MATERIAL PROVIDED:
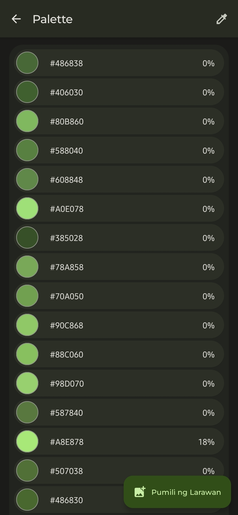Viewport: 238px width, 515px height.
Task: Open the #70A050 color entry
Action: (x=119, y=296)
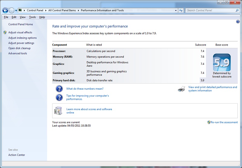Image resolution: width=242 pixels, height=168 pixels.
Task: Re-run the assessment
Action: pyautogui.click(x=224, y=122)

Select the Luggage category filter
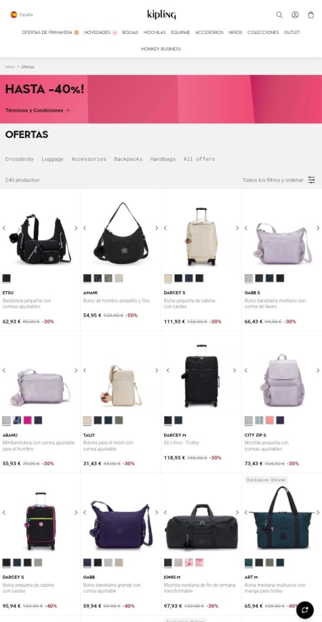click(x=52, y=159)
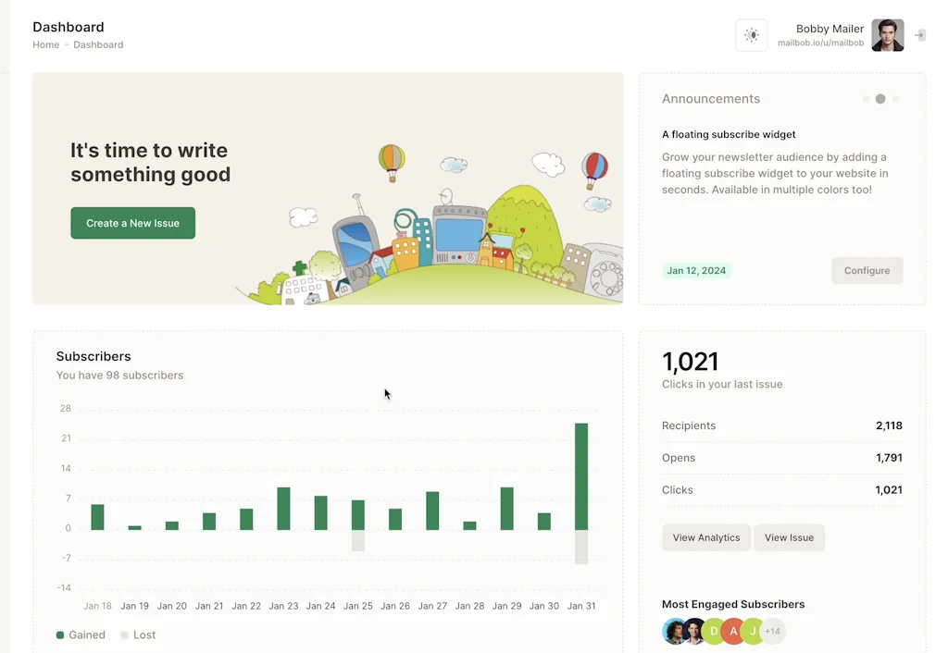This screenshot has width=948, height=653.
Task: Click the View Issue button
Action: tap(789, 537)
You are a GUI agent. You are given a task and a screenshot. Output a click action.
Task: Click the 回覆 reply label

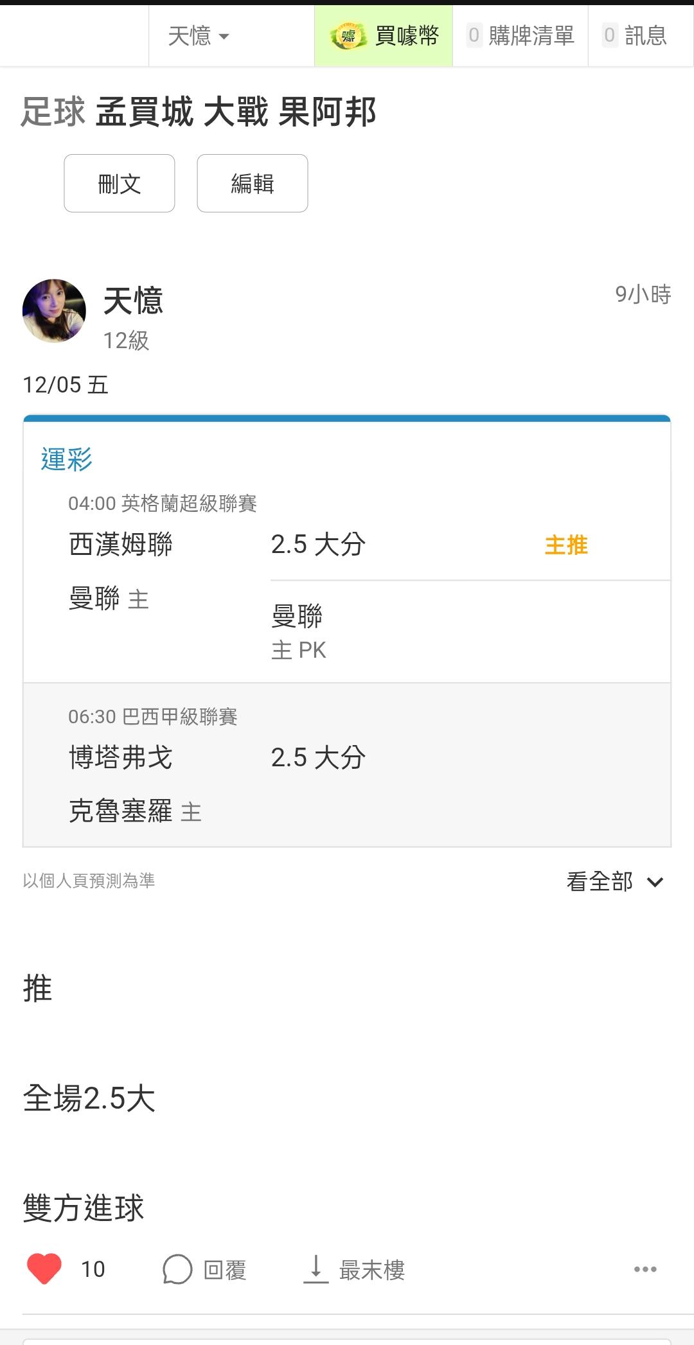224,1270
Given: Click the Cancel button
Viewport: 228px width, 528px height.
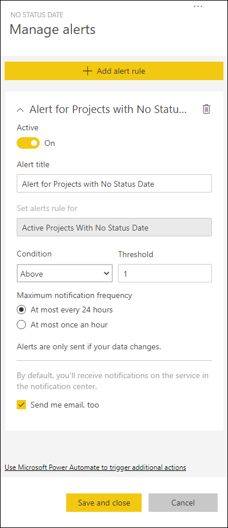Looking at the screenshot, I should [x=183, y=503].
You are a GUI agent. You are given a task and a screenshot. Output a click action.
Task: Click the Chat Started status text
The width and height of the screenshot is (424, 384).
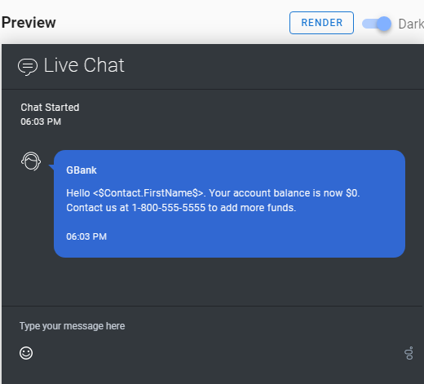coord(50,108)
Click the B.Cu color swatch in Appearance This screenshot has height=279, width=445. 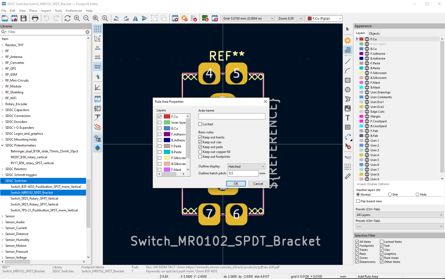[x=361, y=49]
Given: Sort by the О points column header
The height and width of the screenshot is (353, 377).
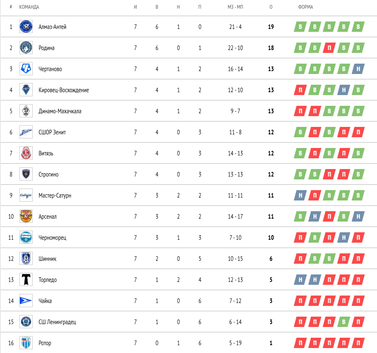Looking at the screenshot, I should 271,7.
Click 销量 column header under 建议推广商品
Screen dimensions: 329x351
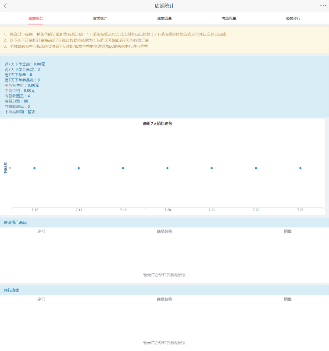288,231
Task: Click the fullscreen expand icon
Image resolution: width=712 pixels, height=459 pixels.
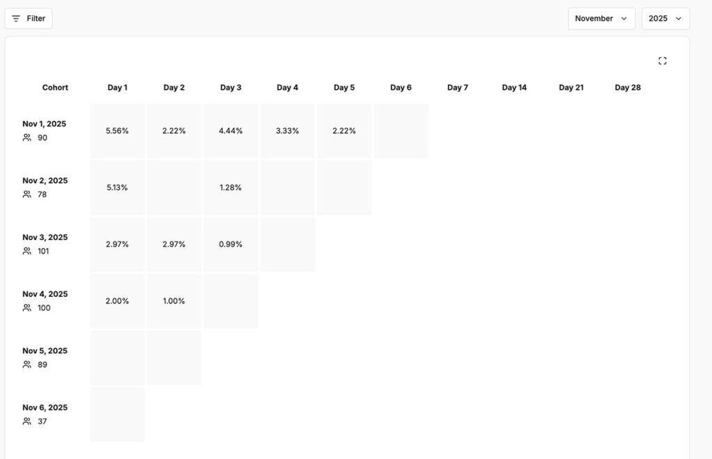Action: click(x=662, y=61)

==

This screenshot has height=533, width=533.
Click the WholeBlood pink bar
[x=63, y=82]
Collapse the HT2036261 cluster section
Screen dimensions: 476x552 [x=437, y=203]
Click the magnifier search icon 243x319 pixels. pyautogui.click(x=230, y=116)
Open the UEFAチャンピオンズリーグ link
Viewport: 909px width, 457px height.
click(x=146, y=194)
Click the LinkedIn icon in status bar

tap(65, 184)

...

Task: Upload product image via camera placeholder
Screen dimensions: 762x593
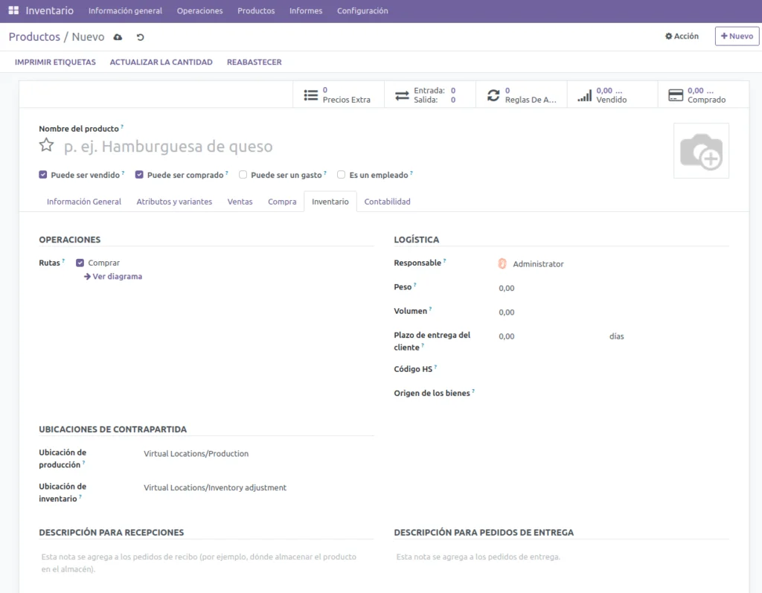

TASK GOAL: Within the listing above, filter for lines holding the string "header" and copy each one.

COMPLETED EXERCISE:
Given: Sort by the О points column header
Click 销量 column header under 建议推广商品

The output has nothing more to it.